[Problem details]
Set the entries down again exactly; none may be skipped.

[Supplied data]
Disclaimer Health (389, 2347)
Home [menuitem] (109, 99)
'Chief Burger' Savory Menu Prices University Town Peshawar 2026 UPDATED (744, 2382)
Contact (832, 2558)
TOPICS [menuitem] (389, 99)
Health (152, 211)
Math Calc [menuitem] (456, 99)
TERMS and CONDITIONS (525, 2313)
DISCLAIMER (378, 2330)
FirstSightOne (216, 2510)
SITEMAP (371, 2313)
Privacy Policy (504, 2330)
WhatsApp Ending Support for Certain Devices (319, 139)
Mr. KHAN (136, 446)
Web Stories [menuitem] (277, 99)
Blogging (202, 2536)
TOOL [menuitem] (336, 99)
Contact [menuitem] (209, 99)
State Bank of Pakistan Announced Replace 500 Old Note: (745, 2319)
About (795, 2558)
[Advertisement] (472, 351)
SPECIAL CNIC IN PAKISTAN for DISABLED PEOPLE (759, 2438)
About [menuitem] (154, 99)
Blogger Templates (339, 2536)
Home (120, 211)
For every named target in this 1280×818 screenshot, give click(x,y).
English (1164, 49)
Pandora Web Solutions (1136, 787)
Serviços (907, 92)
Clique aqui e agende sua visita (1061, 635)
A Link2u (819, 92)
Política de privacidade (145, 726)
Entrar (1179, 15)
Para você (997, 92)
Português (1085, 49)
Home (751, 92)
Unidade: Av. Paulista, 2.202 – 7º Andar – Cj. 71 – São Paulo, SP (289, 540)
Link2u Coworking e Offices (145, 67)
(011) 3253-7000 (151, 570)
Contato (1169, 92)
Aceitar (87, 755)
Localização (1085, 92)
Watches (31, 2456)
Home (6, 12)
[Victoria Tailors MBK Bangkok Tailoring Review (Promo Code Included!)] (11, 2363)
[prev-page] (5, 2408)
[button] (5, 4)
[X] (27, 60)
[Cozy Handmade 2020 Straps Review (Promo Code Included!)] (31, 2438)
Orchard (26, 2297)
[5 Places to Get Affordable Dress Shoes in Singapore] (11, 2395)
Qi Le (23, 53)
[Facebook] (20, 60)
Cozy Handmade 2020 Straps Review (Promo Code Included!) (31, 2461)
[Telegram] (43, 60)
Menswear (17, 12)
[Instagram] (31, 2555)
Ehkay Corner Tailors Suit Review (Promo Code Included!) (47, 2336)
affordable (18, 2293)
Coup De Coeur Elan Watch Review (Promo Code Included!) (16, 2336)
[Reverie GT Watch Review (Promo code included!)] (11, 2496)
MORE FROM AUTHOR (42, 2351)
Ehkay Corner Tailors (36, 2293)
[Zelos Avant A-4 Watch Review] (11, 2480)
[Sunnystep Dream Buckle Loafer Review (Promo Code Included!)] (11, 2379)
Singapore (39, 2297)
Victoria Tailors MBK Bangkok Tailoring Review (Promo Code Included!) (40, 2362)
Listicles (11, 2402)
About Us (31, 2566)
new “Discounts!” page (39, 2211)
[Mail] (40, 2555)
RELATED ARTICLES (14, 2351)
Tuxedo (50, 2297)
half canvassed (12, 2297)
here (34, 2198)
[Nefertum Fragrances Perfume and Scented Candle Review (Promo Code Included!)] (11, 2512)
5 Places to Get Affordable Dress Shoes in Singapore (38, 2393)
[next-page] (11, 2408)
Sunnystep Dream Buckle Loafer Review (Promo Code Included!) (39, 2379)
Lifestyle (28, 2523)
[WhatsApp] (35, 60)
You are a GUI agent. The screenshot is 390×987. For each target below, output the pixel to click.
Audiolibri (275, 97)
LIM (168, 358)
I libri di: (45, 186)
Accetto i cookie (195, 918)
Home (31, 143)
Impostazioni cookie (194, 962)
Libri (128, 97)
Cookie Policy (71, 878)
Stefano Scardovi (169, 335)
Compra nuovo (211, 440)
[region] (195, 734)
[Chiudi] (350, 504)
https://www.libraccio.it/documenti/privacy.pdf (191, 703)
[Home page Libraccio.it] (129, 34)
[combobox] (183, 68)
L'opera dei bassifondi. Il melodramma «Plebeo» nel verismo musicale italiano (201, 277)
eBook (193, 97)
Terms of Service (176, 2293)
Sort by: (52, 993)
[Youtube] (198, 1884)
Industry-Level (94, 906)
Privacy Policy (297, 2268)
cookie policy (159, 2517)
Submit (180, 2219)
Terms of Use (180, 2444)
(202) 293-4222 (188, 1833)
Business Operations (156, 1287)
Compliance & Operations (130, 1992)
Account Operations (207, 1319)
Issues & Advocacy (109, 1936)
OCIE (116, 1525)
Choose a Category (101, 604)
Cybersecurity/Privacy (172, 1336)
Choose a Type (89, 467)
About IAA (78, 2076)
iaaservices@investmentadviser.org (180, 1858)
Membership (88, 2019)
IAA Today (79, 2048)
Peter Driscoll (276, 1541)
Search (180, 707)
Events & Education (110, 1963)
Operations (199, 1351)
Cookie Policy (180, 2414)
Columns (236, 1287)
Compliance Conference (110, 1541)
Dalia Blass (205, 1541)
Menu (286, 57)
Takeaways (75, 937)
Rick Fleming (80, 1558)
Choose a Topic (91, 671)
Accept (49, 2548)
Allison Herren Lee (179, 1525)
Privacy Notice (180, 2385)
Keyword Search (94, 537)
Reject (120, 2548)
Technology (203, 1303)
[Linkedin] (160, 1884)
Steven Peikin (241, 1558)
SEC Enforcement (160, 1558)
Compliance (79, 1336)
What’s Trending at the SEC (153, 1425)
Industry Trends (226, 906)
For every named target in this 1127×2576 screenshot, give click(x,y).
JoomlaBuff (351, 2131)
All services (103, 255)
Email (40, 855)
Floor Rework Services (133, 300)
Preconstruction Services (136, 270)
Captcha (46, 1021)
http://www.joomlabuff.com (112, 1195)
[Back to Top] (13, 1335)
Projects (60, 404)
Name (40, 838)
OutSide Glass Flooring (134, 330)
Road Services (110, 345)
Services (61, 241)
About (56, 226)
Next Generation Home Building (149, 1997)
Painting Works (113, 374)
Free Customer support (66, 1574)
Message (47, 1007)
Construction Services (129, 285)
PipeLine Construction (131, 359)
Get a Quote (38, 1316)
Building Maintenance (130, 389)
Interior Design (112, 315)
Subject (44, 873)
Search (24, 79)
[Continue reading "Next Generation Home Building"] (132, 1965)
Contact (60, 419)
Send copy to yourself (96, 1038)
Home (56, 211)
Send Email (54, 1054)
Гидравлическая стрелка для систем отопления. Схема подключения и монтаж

[Result of this exercise]
Disclaimer Health (389, 2347)
Home [menuitem] (109, 99)
'Chief Burger' Savory Menu Prices University Town Peshawar 2026 UPDATED (744, 2382)
Contact (832, 2558)
TOPICS [menuitem] (389, 99)
Health (152, 211)
Math Calc [menuitem] (456, 99)
TERMS and CONDITIONS (525, 2313)
DISCLAIMER (378, 2330)
FirstSightOne (216, 2510)
SITEMAP (371, 2313)
Privacy Policy (504, 2330)
WhatsApp Ending Support for Certain Devices (319, 139)
Mr. KHAN (136, 446)
Web Stories [menuitem] (277, 99)
Blogging (202, 2536)
TOOL [menuitem] (336, 99)
Contact [menuitem] (209, 99)
State Bank of Pakistan Announced Replace 500 Old Note: (745, 2319)
About (795, 2558)
[Advertisement] (472, 351)
SPECIAL CNIC IN PAKISTAN for DISABLED PEOPLE (759, 2438)
About [menuitem] (154, 99)
Blogger Templates (339, 2536)
Home (120, 211)
For every named target in this 1280×818 screenshot, give click(x,y).
English (1164, 49)
Pandora Web Solutions (1136, 787)
Serviços (907, 92)
Clique aqui e agende sua visita (1061, 635)
A Link2u (819, 92)
Política de privacidade (145, 726)
Entrar (1179, 15)
Para você (997, 92)
Português (1085, 49)
Home (751, 92)
Unidade: Av. Paulista, 2.202 – 7º Andar – Cj. 71 – São Paulo, SP (289, 540)
Link2u Coworking e Offices (145, 67)
(011) 3253-7000 (151, 570)
Contato (1169, 92)
Aceitar (87, 755)
Localização (1085, 92)
Watches (31, 2456)
Home (6, 12)
[Victoria Tailors MBK Bangkok Tailoring Review (Promo Code Included!)] (11, 2363)
[prev-page] (5, 2408)
[button] (5, 4)
[X] (27, 60)
[Cozy Handmade 2020 Straps Review (Promo Code Included!)] (31, 2438)
Orchard (26, 2297)
[5 Places to Get Affordable Dress Shoes in Singapore] (11, 2395)
Qi Le (23, 53)
[Facebook] (20, 60)
Cozy Handmade 2020 Straps Review (Promo Code Included!) (31, 2461)
[Telegram] (43, 60)
Menswear (17, 12)
[Instagram] (31, 2555)
Ehkay Corner Tailors Suit Review (Promo Code Included!) (47, 2336)
affordable (18, 2293)
Coup De Coeur Elan Watch Review (Promo Code Included!) (16, 2336)
[Reverie GT Watch Review (Promo code included!)] (11, 2496)
MORE FROM AUTHOR (42, 2351)
Ehkay Corner Tailors (36, 2293)
[Zelos Avant A-4 Watch Review] (11, 2480)
[Sunnystep Dream Buckle Loafer Review (Promo Code Included!)] (11, 2379)
Singapore (39, 2297)
Victoria Tailors MBK Bangkok Tailoring Review (Promo Code Included!) (40, 2362)
Listicles (11, 2402)
About Us (31, 2566)
new “Discounts!” page (39, 2211)
[Mail] (40, 2555)
RELATED ARTICLES (14, 2351)
Tuxedo (50, 2297)
half canvassed (12, 2297)
here (34, 2198)
[Nefertum Fragrances Perfume and Scented Candle Review (Promo Code Included!)] (11, 2512)
5 Places to Get Affordable Dress Shoes in Singapore (38, 2393)
[next-page] (11, 2408)
Sunnystep Dream Buckle Loafer Review (Promo Code Included!) (39, 2379)
Lifestyle (28, 2523)
[WhatsApp] (35, 60)
You are a GUI agent. The screenshot is 390×987. For each target below, output the pixel to click.
Audiolibri (275, 97)
LIM (168, 358)
I libri di: (45, 186)
Accetto i cookie (195, 918)
Home (31, 143)
Impostazioni cookie (194, 962)
Libri (128, 97)
Cookie Policy (71, 878)
Stefano Scardovi (169, 335)
Compra nuovo (211, 440)
[region] (195, 734)
[Chiudi] (350, 504)
https://www.libraccio.it/documenti/privacy.pdf (191, 703)
[Home page Libraccio.it] (129, 34)
[combobox] (183, 68)
L'opera dei bassifondi. Il melodramma «Plebeo» nel verismo musicale italiano (201, 277)
eBook (193, 97)
Terms of Service (176, 2293)
Sort by: (52, 993)
[Youtube] (198, 1884)
Industry-Level (94, 906)
Privacy Policy (297, 2268)
cookie policy (159, 2517)
Submit (180, 2219)
Terms of Use (180, 2444)
(202) 293-4222 (188, 1833)
Business Operations (156, 1287)
Compliance & Operations (130, 1992)
Account Operations (207, 1319)
Issues & Advocacy (109, 1936)
OCIE (116, 1525)
Choose a Category (101, 604)
Cybersecurity/Privacy (172, 1336)
Choose a Type (89, 467)
About IAA (78, 2076)
iaaservices@investmentadviser.org (180, 1858)
Membership (88, 2019)
IAA Today (79, 2048)
Peter Driscoll (276, 1541)
Search (180, 707)
Events & Education (110, 1963)
Operations (199, 1351)
Cookie Policy (180, 2414)
Columns (236, 1287)
Compliance Conference (110, 1541)
Dalia Blass (205, 1541)
Menu (286, 57)
Takeaways (75, 937)
Rick Fleming (80, 1558)
Choose a Topic (91, 671)
Accept (49, 2548)
Allison Herren Lee (179, 1525)
Privacy Notice (180, 2385)
Keyword Search (94, 537)
Reject (120, 2548)
Technology (203, 1303)
[Linkedin] (160, 1884)
Steven Peikin (241, 1558)
SEC Enforcement (160, 1558)
Compliance (79, 1336)
What’s Trending at the SEC (153, 1425)
Industry Trends (226, 906)
For every named target in this 1127×2576 screenshot, give click(x,y).
JoomlaBuff (351, 2131)
All services (103, 255)
Email (40, 855)
Floor Rework Services (133, 300)
Preconstruction Services (136, 270)
Captcha (46, 1021)
http://www.joomlabuff.com (112, 1195)
[Back to Top] (13, 1335)
Projects (60, 404)
Name (40, 838)
OutSide Glass Flooring (134, 330)
Road Services (110, 345)
Services (61, 241)
About (56, 226)
Next Generation Home Building (149, 1997)
Painting Works (113, 374)
Free Customer support (66, 1574)
Message (47, 1007)
Construction Services (129, 285)
PipeLine Construction (131, 359)
Get a Quote (38, 1316)
Building Maintenance (130, 389)
Interior Design (112, 315)
Subject (44, 873)
Search (24, 79)
[Continue reading "Next Generation Home Building"] (132, 1965)
Contact (60, 419)
Send copy to yourself (96, 1038)
Home (56, 211)
Send Email (54, 1054)
Гидравлическая стрелка для систем отопления. Схема подключения и монтаж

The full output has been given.